Jack Kendall died protecting his stepdaughter, Lisa Sims. "To this day, I hate the fact that Jack died taking up for me," says Lisa.

Terry Avery came to Mackey Tavern looking for her. After he killed Kendall, he kidnapped her, holding her hostage for a week. A week Lisa says was "hell".

"He's a no-good chicken, that's the way he was, because he shot him in the back, and shot him twice in the head," exclaims Ronnie Kendall. "And then he took his foot and stomped his head."

Lisa Sims received a letter warning her about Avery's early release, but no one contacted Jack Kendall's family. "It's like there's no discussing it," states Robert Kendall. "It's the bottom line and he's going to be released."

"I knew it would happen someday. I thought it would be a few more years down the road, but I knew it would happen some day and I think if he comes back to Warrick County, it will be trouble," says Lisa Sims.

According to the Indiana Department of Corrections, Terry Avery is being released early for good time and completing educational and substance abuse programs.

"Just because a person goes and gets their high school diploma and a degree from a university, does that change really in their mind what they are?" questions Brian Kendall.

"That's a decision the state legislature made, for whatever reason, for overcrowding of prisons or whatever," says Gibson County prosecutor Robert Krieg. "My personal belief is, although I understand that they have an overcrowding problem, if they want to have incentives for prisoners to be on model behavior and improve themselves. With that being said, I think murder should be a separate issue."

But Krieg has no say, and neither does the family. "If you don't think that's the right thing, which is my personal opinion that it's not to give this type of credit for murderers, there is an avenue to take. And that's to contact your state legislators and ask them to reconsider this type of credit for people involved in these types of crimes."

"State legislators you mentioned, and one of them is his brother," says Stefanie Silvey. 

"That's what I'm told," responds Krieg. "I don't personally know Mr. Avery very well, but I'm told that's the case, yes."

Dennis Avery is Terry Avery's half brother.
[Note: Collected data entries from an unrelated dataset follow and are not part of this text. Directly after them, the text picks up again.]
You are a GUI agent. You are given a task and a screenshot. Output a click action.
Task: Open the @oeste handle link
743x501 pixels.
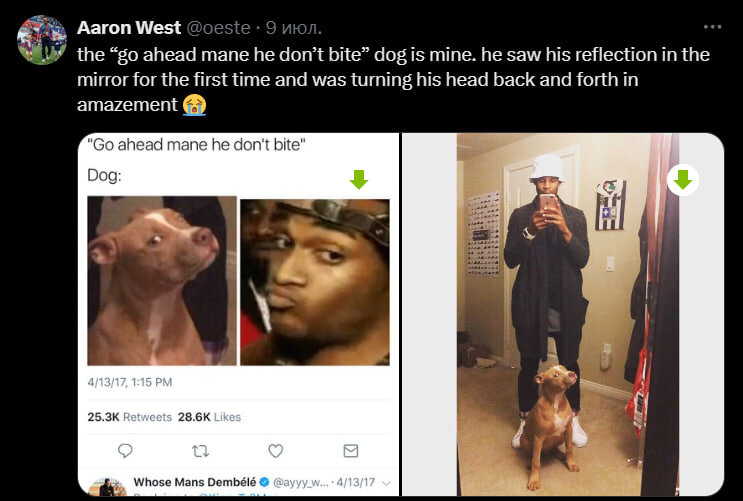218,27
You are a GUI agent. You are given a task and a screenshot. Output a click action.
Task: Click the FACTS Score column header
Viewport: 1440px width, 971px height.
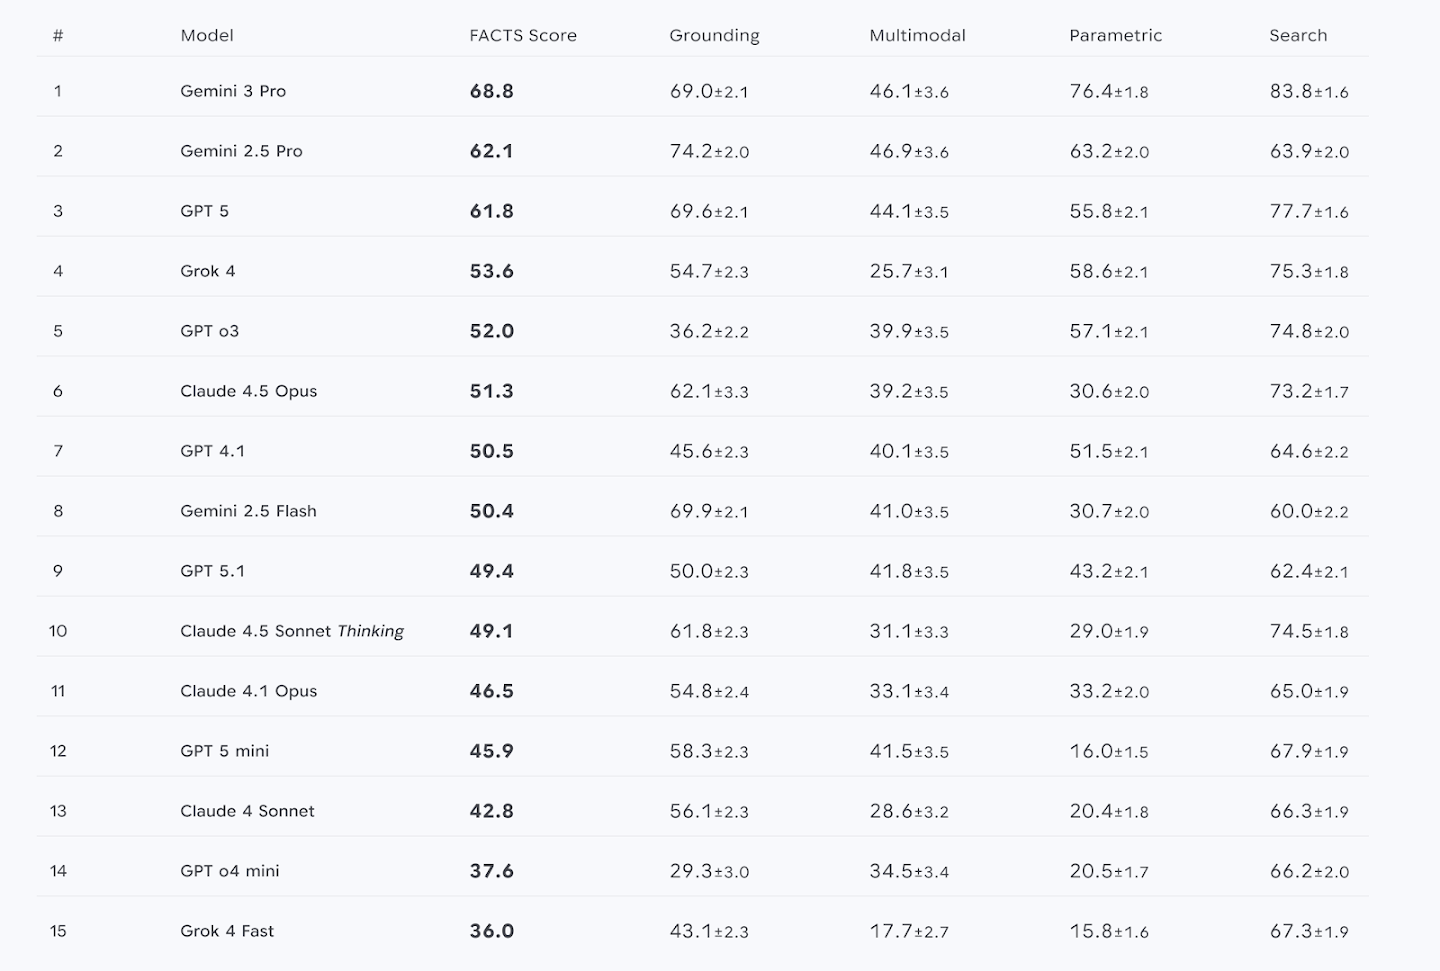coord(523,35)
He's also been a state lawmaker since 1974. That concerns the Kendall family regarding Terry Avery's early release.

"I think it's his brother Dennis Avery, I really do," says Ronnie Kendall. "Because you shoot a man four times in the back and then go and shoot him in the head, they'd probably give us life, and Dennis Avery he's been a representative for years, and he has a lot of pull."

Both Indiana State Police investigators and Lisa Sims say when Terry Avery turned himself in after shooting Jack Kendall, he turned to his half brother.

"While we were sitting in Dennis' driveway, waiting for the cop to get there and take us to Boonville, Dennis stuck his head in the car and said don't let them find the gun," says Lisa Sims.

Stefanie Silvey contacted Dennis Avery, and he adamantly denies Sims allegations. Initially telling Silvey he never mentioned a gun, but later he called Silvey back saying because it was so long ago he had forgotten a conversation he had with Terry asking him if he was armed. Avery says he was concerned for everyone's safety, nothing more.

And there's nothing to indicate Representative Avery did anything out of the ordinary like writing letters of recommendation or making phone calls on Terry Avery's behalf. However, he is among Indiana lawmakers who voted in favor and passed programs that now benefit his half brother.

Terry Avery seems to know that legislation well, using it to his advantage. In August he wrote to the Gibson County Court Clerk requesting documentation and citing the legislation recently passed to support that request.

"And then they are going to bring him back to the area and rub salt in the wound, by bringing him back here," says Brian Kendall. "And they say the reason they are bringing him back here is to let him rehabilitate with his family."

"I worry about me, I worry about my kids," Lisa Sims says. "I don't let him rule my life, no I don't, or anything about him other than finding ways to protect myself. He's a mean and scary person, but you can deal with him, with a loaded gun."